DATASET RECORDS START

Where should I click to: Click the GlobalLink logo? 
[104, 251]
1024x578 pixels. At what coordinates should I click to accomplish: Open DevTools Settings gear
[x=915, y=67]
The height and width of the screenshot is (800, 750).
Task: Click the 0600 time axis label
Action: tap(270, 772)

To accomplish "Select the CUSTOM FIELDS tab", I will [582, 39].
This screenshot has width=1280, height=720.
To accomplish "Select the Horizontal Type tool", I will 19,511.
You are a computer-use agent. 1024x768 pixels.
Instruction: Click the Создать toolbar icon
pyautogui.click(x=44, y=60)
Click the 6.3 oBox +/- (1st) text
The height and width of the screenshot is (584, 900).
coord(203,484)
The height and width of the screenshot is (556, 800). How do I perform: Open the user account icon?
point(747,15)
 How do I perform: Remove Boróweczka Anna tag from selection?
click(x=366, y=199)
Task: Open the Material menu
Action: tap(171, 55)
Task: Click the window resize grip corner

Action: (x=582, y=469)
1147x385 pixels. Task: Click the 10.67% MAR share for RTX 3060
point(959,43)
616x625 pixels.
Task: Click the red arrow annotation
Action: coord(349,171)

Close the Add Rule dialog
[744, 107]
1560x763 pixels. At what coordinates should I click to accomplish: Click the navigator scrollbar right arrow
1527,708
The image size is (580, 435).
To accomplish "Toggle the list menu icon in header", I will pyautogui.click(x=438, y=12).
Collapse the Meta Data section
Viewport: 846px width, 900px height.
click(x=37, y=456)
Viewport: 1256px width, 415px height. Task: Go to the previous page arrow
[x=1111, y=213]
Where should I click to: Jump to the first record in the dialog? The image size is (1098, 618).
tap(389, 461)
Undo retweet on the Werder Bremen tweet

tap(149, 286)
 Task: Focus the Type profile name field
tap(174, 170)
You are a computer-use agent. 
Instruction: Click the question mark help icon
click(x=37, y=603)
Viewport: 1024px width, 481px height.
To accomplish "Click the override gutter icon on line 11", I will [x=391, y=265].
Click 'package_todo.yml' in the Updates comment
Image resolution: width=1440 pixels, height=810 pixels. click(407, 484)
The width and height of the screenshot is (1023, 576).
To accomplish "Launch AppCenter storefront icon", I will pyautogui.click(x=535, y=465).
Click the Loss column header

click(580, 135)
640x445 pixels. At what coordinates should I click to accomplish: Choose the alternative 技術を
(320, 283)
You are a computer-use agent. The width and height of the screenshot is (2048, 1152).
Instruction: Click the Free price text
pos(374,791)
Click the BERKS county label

DATASET RECORDS END

__AIM OF THE EXERCISE__
From the first line through the last, give the data above again exactly.

__WRITTEN SOLUTION__
Where should I click to: Click the GlobalLink logo? 
[104, 251]
1024x578 pixels. At what coordinates should I click to accomplish: Open DevTools Settings gear
[x=915, y=67]
The height and width of the screenshot is (800, 750).
Task: Click the 0600 time axis label
Action: tap(270, 772)

To accomplish "Select the CUSTOM FIELDS tab", I will [582, 39].
This screenshot has width=1280, height=720.
To accomplish "Select the Horizontal Type tool", I will 19,511.
You are a computer-use agent. 1024x768 pixels.
Instruction: Click the Создать toolbar icon
pyautogui.click(x=44, y=60)
Click the 6.3 oBox +/- (1st) text
The height and width of the screenshot is (584, 900).
coord(203,484)
The height and width of the screenshot is (556, 800). How do I perform: Open the user account icon?
point(747,15)
 How do I perform: Remove Boróweczka Anna tag from selection?
click(x=366, y=199)
Task: Open the Material menu
Action: tap(171, 55)
Task: Click the window resize grip corner

Action: (x=582, y=469)
1147x385 pixels. Task: Click the 10.67% MAR share for RTX 3060
point(959,43)
616x625 pixels.
Task: Click the red arrow annotation
Action: coord(349,171)

Close the Add Rule dialog
[744, 107]
1560x763 pixels. At what coordinates should I click to accomplish: Click the navigator scrollbar right arrow
1527,708
The image size is (580, 435).
To accomplish "Toggle the list menu icon in header", I will pyautogui.click(x=438, y=12).
Collapse the Meta Data section
Viewport: 846px width, 900px height.
click(x=37, y=456)
Viewport: 1256px width, 415px height. Task: Go to the previous page arrow
[x=1111, y=213]
Where should I click to: Jump to the first record in the dialog? The image size is (1098, 618).
tap(389, 461)
Undo retweet on the Werder Bremen tweet

tap(149, 286)
 Task: Focus the Type profile name field
tap(174, 170)
You are a computer-use agent. 
Instruction: Click the question mark help icon
click(x=37, y=603)
Viewport: 1024px width, 481px height.
To accomplish "Click the override gutter icon on line 11", I will [x=391, y=265].
Click 'package_todo.yml' in the Updates comment
Image resolution: width=1440 pixels, height=810 pixels. click(407, 484)
The width and height of the screenshot is (1023, 576).
To accomplish "Launch AppCenter storefront icon", I will pyautogui.click(x=535, y=465).
Click the Loss column header

click(580, 135)
640x445 pixels. At what coordinates should I click to accomplish: Choose the alternative 技術を
(320, 283)
You are a computer-use agent. The width and height of the screenshot is (2048, 1152).
Instruction: Click the Free price text
pos(374,791)
Click the BERKS county label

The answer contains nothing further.